Wednesday, November 23, 2011

Bacon and Bankin'

Life expectancy would grow by leaps and bounds if green vegetables smelled as good as bacon.  ~Doug Larson (US newspaper humour columnist) 


The above quote has little or no relevance to what I'm about to write, but I like it just the same.


Then again, the correlation between life expectancy and bacon might not be so absurd after all. Think about other things that are purported to extend life expectancy - certain medications, for example. Oft times these panacea are little more than broccoli sans pancetta. 

Case in point: In recent months/weeks I've been prescribed a sizable list of medications that were meant to cure ailments I didn't actually have (e.g. Clindamycin), were not effective in treating a very real affliction (e.g. Herceptin), or proved beyond all doubt that the cure was far worse than the disease (e.g. Capecitabline and Pramidronate). Yesterday, Lapatinib and Foretinib were added to the list.

My oncologist could easily see, even without the aid of a written radiologist's report, that Monday's CT scan showed a marked change in the lesions when compared to the previous scan. As was the case with the previous study, I was removed from this Lapatinib/Foretinib trial due to lesions growing beyond the allowable parameters. The one in my trachea was among those showing most marked growth, which likely accounts for recent bouts of wheezing. In addition, there is evidence the cancer has spread into more of the lung tissue. At this point, I do not know if it is in any of my other organs (aside from the spleen which continues to play host to its own collection). The radiologist's report will clarify, but it won't be available for another week or so - allowing for typing and copying time.

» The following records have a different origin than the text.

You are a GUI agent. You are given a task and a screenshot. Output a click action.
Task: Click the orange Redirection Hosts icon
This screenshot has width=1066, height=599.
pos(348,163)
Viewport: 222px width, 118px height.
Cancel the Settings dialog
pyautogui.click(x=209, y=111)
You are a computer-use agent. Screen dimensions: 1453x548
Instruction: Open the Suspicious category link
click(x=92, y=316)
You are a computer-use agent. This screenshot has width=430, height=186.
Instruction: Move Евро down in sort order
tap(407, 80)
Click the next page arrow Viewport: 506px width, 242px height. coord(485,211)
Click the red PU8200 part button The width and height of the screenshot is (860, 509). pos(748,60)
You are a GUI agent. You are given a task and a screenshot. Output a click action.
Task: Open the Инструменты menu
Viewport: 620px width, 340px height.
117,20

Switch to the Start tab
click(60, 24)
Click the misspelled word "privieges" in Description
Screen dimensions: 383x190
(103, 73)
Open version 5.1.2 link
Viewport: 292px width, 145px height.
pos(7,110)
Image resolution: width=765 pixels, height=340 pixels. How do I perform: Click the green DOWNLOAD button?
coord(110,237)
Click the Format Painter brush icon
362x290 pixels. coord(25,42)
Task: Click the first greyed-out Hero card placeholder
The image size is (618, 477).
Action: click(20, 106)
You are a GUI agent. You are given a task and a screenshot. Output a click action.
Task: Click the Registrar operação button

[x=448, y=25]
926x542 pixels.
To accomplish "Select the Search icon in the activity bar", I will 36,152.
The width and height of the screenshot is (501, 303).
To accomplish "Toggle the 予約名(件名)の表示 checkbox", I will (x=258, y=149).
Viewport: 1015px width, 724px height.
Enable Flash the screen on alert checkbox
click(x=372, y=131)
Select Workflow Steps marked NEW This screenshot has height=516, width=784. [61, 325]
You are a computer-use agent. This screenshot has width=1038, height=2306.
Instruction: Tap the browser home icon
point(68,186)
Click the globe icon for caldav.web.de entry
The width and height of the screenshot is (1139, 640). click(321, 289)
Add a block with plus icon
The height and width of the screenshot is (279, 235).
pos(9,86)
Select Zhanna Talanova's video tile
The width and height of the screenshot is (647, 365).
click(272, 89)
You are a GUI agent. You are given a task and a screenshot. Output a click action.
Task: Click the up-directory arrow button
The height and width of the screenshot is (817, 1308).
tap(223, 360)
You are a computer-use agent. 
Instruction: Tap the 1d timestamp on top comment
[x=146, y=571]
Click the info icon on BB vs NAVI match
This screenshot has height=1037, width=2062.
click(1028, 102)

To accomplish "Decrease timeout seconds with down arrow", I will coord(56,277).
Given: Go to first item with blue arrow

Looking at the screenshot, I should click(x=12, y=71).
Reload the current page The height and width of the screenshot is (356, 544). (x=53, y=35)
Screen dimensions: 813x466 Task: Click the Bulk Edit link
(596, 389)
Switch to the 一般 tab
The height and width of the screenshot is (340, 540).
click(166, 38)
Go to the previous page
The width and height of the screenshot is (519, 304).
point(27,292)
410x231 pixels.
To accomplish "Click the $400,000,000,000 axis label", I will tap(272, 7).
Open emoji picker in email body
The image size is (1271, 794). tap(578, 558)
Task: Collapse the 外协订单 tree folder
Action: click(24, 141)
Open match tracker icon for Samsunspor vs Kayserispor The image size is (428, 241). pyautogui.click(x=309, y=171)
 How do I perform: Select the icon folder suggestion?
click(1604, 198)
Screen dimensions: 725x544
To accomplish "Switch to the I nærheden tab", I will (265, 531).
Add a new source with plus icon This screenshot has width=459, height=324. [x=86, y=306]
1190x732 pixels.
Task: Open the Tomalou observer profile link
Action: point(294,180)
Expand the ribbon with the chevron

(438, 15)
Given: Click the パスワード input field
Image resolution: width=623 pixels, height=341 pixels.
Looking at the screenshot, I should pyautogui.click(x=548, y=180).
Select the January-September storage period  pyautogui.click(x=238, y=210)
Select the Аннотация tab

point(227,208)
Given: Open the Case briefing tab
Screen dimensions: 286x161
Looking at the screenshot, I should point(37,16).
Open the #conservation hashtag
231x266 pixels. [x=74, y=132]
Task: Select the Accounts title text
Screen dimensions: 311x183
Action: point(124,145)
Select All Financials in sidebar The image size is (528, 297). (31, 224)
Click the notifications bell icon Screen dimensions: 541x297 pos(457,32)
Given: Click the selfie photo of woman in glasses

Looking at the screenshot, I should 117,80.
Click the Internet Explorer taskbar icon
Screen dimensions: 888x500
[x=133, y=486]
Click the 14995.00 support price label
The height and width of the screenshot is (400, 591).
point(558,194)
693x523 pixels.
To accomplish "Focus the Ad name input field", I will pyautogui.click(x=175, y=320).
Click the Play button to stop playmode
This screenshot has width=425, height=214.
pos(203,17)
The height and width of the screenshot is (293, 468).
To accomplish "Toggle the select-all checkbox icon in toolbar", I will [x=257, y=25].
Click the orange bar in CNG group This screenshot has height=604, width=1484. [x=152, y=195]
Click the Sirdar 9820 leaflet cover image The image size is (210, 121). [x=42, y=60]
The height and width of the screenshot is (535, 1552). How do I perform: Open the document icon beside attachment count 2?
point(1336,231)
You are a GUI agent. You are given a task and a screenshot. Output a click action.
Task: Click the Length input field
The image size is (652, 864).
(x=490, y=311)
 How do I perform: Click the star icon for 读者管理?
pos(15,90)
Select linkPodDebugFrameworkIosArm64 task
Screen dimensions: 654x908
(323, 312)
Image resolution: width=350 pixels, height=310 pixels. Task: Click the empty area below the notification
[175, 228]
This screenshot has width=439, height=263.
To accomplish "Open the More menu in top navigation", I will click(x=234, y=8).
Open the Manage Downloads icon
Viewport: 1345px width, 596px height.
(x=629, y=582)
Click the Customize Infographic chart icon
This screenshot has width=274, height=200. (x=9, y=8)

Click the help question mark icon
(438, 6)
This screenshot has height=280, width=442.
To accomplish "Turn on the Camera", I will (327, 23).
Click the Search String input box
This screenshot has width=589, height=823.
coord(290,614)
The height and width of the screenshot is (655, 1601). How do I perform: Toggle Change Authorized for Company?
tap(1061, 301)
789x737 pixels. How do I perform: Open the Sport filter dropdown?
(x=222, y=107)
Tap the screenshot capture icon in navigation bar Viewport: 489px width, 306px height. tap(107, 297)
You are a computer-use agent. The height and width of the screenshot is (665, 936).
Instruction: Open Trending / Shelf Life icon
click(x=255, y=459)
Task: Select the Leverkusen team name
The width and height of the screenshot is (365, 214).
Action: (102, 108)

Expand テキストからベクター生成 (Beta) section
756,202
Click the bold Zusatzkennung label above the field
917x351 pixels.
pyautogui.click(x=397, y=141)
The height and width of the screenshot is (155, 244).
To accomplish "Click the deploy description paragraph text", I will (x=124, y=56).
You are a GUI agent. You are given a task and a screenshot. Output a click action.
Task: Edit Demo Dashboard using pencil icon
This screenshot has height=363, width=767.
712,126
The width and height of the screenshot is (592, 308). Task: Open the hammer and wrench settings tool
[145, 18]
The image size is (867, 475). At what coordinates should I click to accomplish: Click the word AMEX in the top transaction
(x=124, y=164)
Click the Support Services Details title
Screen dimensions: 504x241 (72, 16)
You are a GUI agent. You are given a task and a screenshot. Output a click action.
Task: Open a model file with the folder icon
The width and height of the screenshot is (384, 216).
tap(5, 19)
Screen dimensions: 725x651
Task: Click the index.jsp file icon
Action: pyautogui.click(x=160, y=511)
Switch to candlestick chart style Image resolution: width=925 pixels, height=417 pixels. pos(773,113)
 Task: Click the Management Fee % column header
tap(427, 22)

Needless to say I'm a tad bummed by this news. However, aside from fatigue and a bit of wheezing (which will be greatly relieved with the help of an inhaler) I feel pretty good. The fact that Dr Lorisch has another treatment option also means I ain't done yet. Better still, her two-year prognosis of March 2009 ends in four months. She assures me I won't expire before then, and likely not for some time after. So the good news is that while they might have failed me in the end, the various treatments I've had since 2009 have certainly bought me a great deal of quality time. Reminded Dr Lorisch of my reaction to her prognosis back in 2009: "I've always worked on a five-year plan. Mind if I continue?" She laughed at the reminder, and said she is pleased to see I am keeping up my end of the bargain. 


So, what's next? Another intravenous drug treatment has been proposed, one that can be administered at St. Mary's in Sechelt. Once again, this will consist of a two-drug cocktail - Gemcitabine and Cisplatin. The treatment plan will be six chemotherapy cycles (about five months) with each cycle being three weeks in length. I'm not entirely clear how often during each cycle I get in touch with my old pal IV - literature I was given says on day 1 and day 8, one week apart but that doesn't add up to three weeks. I'm sure all will be revealed once the treatment schedule is put together. 

I've already been given prescriptions for two anti-nausea medications (the same two I had for my initial chemo treatments back in 2008), so I have a good idea of how I'll be feeling over the next while. 

Other POTENTIAL side effects: Have read that the Cisplatin can cause damage to the peripheral nerve endings. Yippee! Not!! Apparently the drug can also affect my hearing, resulting in tinnitus or loss of hearing. Provided I drink plenty of water over the two days following treatment, kidney dysfunction should be minimal. Gemcitabine will likely produce flu-like symptoms. Both drugs may cause some hair loss (thinning, but likely not total hair loss). Oh yeah, and I can look forward to mouth sores once more. Of course, all of these are only common side effects. None is guaranteed to occur, and level of severity varies from one patient to another. 

While I'm not wild about the idea of experiencing any of this, past chemo reactions have been largely mild or short-lived - with a couple of exceptions. In any case, I am not obliged to take the treatment, and can certainly halt it at any time should it be too uncomfortable. As long as I can see some benefit, I'm willing to put up with a bit of discomfort. On the other hand, if I'm unable to do the things I enjoy, I have no problem facing a future with another - possibly alternative/non-conventional type - treatment or continuing along sans medicine. There is little doubt that a time will come when nothing anyone does will help. 

So, what does the future hold? In the words of Woody Allen: "If only Gold would give me a clear sign! Like making a large deposit in my name in a Swiss bank."